Es stinkt. Weil zu mir in den Fahrstuhl ein türkischer Flughafenarbeiter mit einer riesigen stinkenden Mülltonne reinkommt. Sie haben keine getrennten Fahrstühle für Passagiere und die Hausverwaltung. Als wir ganz oben ankommen und ich dann erleuchtet über den Ort der Fahrstuhltür bin, und schon auf “U2” gedrückt habe, weil ich ja eigentlich ganz nach unten will, kommt noch einer mit einem Reinigungsgefährt, das auch übel riecht, gerade auf mich zu, der will auch noch rein. Es ist absehbar, dass das fürchterlich eng wird und fürchterlich stinken wird, ich also erst mal raus. Der Türke stößt schreckliche Flüche gegen mich aus, weil ich U2 gedrückt habe (ganz unten) aber ganz oben aussteige. Zugegeben, es wirkt bösartig, aber dass ich von der Müllkolonne im Fahrstuhl in die Zange genommen werde, ist mir auch noch nicht passiert.

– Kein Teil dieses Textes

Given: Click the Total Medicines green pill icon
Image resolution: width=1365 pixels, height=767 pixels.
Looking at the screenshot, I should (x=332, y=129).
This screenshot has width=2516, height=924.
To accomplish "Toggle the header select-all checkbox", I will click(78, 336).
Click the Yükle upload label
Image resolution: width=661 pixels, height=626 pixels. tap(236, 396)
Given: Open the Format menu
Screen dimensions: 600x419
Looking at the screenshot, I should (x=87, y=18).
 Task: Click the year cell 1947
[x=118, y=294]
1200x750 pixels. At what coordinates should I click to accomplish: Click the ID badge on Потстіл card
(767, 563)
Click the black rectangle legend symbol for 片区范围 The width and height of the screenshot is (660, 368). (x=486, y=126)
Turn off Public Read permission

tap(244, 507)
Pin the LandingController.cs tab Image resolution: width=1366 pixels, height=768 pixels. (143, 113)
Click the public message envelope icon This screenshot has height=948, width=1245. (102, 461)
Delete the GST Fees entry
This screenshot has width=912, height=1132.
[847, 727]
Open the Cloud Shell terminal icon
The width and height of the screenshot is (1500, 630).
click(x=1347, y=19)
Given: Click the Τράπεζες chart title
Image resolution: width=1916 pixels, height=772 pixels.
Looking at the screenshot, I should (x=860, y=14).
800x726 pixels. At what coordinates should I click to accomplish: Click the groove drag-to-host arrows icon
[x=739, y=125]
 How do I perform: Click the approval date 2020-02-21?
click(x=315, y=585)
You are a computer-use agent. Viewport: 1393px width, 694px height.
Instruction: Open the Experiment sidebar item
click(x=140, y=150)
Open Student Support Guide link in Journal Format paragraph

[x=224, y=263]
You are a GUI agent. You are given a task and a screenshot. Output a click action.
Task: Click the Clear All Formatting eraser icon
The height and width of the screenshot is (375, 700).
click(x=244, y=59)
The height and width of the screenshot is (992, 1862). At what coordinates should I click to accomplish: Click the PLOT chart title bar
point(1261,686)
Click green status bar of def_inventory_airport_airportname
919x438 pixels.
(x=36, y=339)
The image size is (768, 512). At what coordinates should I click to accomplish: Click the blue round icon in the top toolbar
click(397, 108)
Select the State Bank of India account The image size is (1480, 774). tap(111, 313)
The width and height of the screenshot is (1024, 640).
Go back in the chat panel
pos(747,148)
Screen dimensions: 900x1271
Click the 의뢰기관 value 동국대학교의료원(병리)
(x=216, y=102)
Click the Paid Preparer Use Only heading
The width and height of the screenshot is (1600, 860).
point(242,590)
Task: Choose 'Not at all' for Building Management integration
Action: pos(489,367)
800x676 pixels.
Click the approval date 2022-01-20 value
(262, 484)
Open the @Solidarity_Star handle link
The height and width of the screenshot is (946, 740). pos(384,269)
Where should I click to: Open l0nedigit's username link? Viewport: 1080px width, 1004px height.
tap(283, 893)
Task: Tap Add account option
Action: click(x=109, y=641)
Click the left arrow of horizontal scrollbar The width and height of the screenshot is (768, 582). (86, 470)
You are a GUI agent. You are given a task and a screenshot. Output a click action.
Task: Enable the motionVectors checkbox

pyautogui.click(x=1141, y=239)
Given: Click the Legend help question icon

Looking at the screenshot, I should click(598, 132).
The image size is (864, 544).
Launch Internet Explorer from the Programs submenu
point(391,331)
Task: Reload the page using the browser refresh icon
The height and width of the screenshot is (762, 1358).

Ich also mit dem anderen Fahrstuhl wieder ganz runter, zur S-Bahn.
In der S-Bahn stinkt es übel nach Pisse.
Wie wird das erst, wenn jeder Penner ein 9-Euro-Ticket hat?
Andere Meinungen
Ich komme heim und finde in der Mailbox:
"Das ist kein Ort, an dem man leben will."
Ukrainische #Flüchtlinge beschweren sich über Zustände in #Berlin!
Obwohl die jungen Leute nicht unrecht haben, sind es erstaunliche Worte für jemanden, dessen Land "vor der Auslöschung" steht.